When shopping for food or beverages, labels like "Reduced Fat!" or "Calcium Enriched!" are commonly seen. Manufacturers will do anything to entice shoppers to buy their product, and foods that give off the impression that they are healthy are just as attractive as bargain foods, especially when they offer great health benefits without sacrificing anything in taste. For example, think of a bag of chocolate-chip, oatmeal cookies with front labels claiming they are low fat, and a significant source of whole-grains. Those words just jump out at consumers, causing them to buy the product without really looking up the nutrition facts.
Luckily, a nutrition facts label is required on most packaged foods in many countries throughout the world. This helps consumers get the nutrition information they really need before eating or drinking a certain product. By reading and understanding the nutrition facts label, consumers can select the most nutritional products, while avoiding the health risks associated with unhealthy food products. The problem is, most people either don't know how to read nutrition facts labels, or don't bother reading them at all. Why read a nutrition label when the front of the packaging already claims the product has 75 percent less fat? Well, a quick lesson on how to read nutrition labels might make you think twice about eating something just because it makes you think it is a healthy food option.

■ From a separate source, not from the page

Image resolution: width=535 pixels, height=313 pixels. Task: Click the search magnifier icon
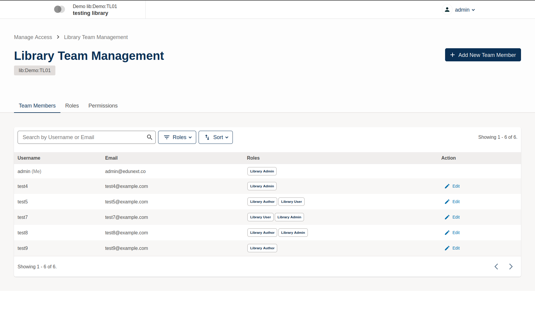(x=149, y=137)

The most common mistake people make when reading nutrition labels is ignoring the serving size. The nutrition information provided on the nutrition label is influenced by the serving size, and below the serving size information is the amount of servings per container. If a nutrition label states a bag of chips has 100 calories, that number is in relation to a "per serving" basis. If the servings per container are 10 servings, the calorie content for the entire bag of chips is actually 1000 calories.
The next thing people will notice on a nutrition label is the calorie content. Nutrition labels also show how much of the total calories per serving are obtained from fat. Don't be alarmed by the two calorie readings on the nutrition label, they are not meant to be added together to get the total calorie content. Do be alarmed by the amount of calories one serving may contain if the calorie reading on the nutrition label is high. A chocolate bar may only have 100 calories per serving, but there may be four servings per bar. That means you are actually consuming 400 calories if you decide to eat the entire chocolate bar. Keeping track of the calorie content in your foods will help you avoid eating too many calories in one day. Maintaining a healthy calorie intake everyday will lower the risk of obesity and other health problems.
Following the calorie information on the nutrition label is the amount of nutrients per serving. The Food and Drug Administration suggests limiting the first three nutrients typically seen on nutrition labels which are fat, cholesterol and sodium. According to the FDA, these nutrients are either overeaten, or eaten in adequate amounts, and too much of these particular nutrients can lead to chronic diseases. The nutrients listed in the lower portion of the nutrition label, like vitamins, iron and calcium, are nutrients that most people don't get enough of. According to the FDA, eating adequate amounts of these nutrients can improve your health and reduce the risk of certain diseases and conditions. The amount of protein and carbohydrates needed to maintain a healthy diet vary from person to person.
Beside each listed nutrient is a daily value (DV) percentage. This percentage is almost always based off of a 2,000 calorie daily diet. Knowing the amount of nutrients you need to consume in grams per day, then calculating the amount of nutrients a food contains in grams per serving can be quite difficult. The percentage number beside each nutrient provides a much easier method of tracking the amount of nutrients being consumed each day. For example, if you kept track of the DV percentage of all the nutrients in all the servings of different foods you consumed in one day, you can find out how close you are to the recommended daily allowance for a 2,000 calorie diet. If your DV percentage totals equate to 116 percent total fat consumed for the day, and 60 percent calcium, that means you ate 16 percent over the daily allowance for fat, and were 40 percent shy of the recommended intake for calcium.
The DV percentage enables you to make comparisons between different brands of the same type of food, just remember that the serving sizes used for the nutrition facts need to be the same or similar for an accurate comparison. The DV percentage will also allow you to verify the front label claims of a particular food. For example, you can check to see if a brand of cereal really is calcium enriched when compared to the standard form of the same cereal, or better yet, compare it to another brand of cereal to see which would benefit you more in calcium content.
Don't forget to read all the way to the bottom of the nutrition label. Ingredients are usually listed below the nutrition label, and can help you determine if a certain food you eat contains anything considered unhealthy. Also read the footnote on certain food labels. This footnote typically states that DV's are based on a 2,000 calorie diet. The footnote sometimes contains a table that lists the suggested daily allowance for certain nutrients.